> [What you are asked to do] Reproduce every item below, substituting "summary view" for "report view" and leaving all other text untouched.

> [Record list]

---

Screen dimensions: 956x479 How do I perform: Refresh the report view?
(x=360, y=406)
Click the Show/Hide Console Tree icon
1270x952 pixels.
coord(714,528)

---

> [Complete output]
Screen dimensions: 956x479 How do I perform: Refresh the summary view?
(x=360, y=406)
Click the Show/Hide Console Tree icon
1270x952 pixels.
coord(714,528)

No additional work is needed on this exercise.